Mean network = shortening the bridge with a cheap deterministic predictor: Regressing the posterior mean first to pull endpoints closer and then letting the diffusion bridge fill in details is a "coarse-to-fine relay" strategy transferable to other paired generation/translation tasks.

Limitations & Future Work¶

Additional training/storage cost: The mean network must be trained and frozen for each task, resulting in a "Dual U-Net" setup heavier than a single-network I2SB.
Endpoint sampling requires piecewise tricks: The reverse process must switch at threshold \(d\) to ensure non-negative variance; \(d\) is coupled with \(\alpha\), and the universality of hyperparameters (\(\alpha=0.4, k=0.75\)) lacks exhaustive discussion.
Not leading in all tasks: FID for the Uniform deblurring kernel (3.4) is slightly behind DDNM (3.0), showing that conditional diffusion still holds an advantage under certain kernels/degradations.
⚠️ Reverse sampling derivations and Theorem 2 proofs are in the supplementary material; the main text only provides conclusions. Implementation details should be verified against the code.

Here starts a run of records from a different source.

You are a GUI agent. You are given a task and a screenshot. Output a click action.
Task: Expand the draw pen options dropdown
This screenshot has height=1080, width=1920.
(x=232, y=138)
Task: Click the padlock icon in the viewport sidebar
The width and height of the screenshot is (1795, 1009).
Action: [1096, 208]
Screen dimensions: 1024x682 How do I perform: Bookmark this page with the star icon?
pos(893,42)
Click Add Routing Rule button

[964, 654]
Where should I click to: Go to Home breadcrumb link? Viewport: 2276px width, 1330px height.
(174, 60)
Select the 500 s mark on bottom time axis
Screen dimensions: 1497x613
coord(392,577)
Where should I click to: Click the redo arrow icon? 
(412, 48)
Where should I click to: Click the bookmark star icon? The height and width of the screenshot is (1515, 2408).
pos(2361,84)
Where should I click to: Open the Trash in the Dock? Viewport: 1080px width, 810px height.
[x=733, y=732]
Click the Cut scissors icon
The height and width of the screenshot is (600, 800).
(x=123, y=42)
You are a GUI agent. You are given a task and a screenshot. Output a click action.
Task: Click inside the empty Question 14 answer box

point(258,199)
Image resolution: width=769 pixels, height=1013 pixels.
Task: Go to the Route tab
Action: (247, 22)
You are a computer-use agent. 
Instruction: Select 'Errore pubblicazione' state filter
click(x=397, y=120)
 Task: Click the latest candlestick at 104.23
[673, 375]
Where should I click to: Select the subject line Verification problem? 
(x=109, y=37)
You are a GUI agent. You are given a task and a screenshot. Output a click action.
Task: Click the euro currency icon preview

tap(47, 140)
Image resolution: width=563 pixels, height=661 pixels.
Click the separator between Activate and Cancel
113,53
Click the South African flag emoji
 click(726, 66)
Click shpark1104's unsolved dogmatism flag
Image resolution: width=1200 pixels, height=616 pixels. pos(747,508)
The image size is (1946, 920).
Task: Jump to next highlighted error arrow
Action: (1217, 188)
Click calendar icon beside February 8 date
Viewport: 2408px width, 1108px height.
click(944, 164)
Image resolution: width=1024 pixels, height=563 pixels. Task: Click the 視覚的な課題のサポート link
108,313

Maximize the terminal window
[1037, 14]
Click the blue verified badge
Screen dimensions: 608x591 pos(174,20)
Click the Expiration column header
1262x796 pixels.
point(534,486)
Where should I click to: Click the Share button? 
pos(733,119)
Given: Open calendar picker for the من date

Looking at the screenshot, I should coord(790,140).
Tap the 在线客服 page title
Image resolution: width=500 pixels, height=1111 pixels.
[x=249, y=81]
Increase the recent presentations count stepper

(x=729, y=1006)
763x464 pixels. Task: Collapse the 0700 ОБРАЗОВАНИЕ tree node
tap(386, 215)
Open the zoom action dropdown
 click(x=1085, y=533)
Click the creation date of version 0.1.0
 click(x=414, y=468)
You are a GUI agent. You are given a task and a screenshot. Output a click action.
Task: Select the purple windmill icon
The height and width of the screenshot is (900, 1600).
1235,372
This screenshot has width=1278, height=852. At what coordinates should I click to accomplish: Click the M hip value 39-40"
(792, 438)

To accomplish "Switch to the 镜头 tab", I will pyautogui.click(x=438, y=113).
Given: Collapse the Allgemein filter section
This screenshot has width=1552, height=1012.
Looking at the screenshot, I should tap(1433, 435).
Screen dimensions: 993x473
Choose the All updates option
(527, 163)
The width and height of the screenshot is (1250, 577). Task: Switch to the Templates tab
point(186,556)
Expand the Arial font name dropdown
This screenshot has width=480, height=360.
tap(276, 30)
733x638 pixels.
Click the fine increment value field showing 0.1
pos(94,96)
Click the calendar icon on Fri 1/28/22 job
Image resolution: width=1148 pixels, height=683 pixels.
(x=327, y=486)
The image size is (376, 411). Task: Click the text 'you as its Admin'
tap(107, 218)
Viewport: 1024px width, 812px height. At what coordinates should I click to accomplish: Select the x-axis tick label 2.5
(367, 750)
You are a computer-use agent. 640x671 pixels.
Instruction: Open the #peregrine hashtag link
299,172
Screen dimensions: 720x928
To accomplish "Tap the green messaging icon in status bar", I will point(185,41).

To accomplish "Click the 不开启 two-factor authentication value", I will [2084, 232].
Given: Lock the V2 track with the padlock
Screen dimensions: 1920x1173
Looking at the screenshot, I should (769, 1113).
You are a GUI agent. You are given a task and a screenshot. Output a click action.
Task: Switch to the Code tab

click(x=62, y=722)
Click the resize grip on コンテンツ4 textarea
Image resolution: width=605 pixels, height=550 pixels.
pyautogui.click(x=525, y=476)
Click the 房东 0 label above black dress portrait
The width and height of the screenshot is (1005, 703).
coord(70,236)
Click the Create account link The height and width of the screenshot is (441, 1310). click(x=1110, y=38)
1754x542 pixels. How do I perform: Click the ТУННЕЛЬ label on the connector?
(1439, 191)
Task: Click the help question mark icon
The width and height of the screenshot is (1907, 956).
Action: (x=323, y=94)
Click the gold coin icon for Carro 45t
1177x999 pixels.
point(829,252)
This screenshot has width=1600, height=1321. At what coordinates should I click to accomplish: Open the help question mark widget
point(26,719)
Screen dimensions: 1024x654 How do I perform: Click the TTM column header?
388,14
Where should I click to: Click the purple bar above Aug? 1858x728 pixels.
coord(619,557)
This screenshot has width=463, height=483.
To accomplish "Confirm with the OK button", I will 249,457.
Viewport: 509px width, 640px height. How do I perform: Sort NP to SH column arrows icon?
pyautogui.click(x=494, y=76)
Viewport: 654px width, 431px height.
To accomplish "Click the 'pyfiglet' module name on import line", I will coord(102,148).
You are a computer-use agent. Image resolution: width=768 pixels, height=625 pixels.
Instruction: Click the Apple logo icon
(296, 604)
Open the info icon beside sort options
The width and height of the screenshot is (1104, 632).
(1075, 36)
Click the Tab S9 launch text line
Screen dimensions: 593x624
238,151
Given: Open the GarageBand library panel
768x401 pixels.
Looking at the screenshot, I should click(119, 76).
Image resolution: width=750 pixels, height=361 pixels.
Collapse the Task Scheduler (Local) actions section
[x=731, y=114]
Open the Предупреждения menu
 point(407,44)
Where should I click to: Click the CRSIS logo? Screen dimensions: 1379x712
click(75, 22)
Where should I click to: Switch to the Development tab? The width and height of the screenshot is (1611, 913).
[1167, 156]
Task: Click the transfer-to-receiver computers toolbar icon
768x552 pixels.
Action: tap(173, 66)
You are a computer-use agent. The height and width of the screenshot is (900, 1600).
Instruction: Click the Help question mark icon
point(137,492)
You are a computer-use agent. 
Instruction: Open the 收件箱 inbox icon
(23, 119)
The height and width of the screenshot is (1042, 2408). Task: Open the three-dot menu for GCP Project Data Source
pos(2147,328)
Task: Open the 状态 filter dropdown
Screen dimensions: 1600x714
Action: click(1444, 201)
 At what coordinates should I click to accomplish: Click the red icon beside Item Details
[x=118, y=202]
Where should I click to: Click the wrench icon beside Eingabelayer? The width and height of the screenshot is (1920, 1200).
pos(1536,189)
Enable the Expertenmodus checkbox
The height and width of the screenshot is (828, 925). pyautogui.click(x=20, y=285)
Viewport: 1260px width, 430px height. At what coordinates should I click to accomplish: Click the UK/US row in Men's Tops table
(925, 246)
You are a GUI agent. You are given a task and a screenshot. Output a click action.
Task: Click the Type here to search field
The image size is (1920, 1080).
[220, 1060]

vs I2SB: I2SB adopts the standard score-matching target, causing noise trend contradictions and underfitting at endpoints. NADB redesigns the mapping via stochastic interpolation (magnitude alignment) and uses a mean network to close the endpoint gap. The core value lies in "coupling the training target with the interpolation path."
vs Conditional Diffusion (DDRM/DDNM/ΠGDM/Palette): These map low-quality images to pure noise and reconstruct them, following longer paths and often suffering from the perception-distortion trade-off (blurrier outputs). Diffusion bridges establish trajectories directly between degraded and clean manifolds, where NADB generally achieves better FID.
vs Other Diffusion Bridges (DDBM/I3SB/RDBM/GOUB): Most follow standard diffusion improvements (h-transforms, accelerated sampling, etc.). NADB reconstructs the bridge from the Perspective of Stochastic Interpolants, targeting the overlooked structural defect of endpoint failure.

Rating¶

Novelty: ⭐⭐⭐⭐ Diagnoses "endpoint underfitting" as noise trend contradiction and provides specific remedies (magnitude alignment + mean network) with a clean perspective.
Experimental Thoroughness: ⭐⭐⭐⭐ Covers three restoration categories + image translation, multiple NFEs, and provides clear ablation of component roles; slightly lags in specific kernels.
Writing Quality: ⭐⭐⭐⭐ Logical loop from problem to diagnosis to solution; clear formulas; sampling/proofs moved to supplement slightly affects self-consistency.
Value: ⭐⭐⭐⭐ The "magnitude alignment" principle is transferable to generalized bridge generation, holding methodological significance for the diffusion bridge community.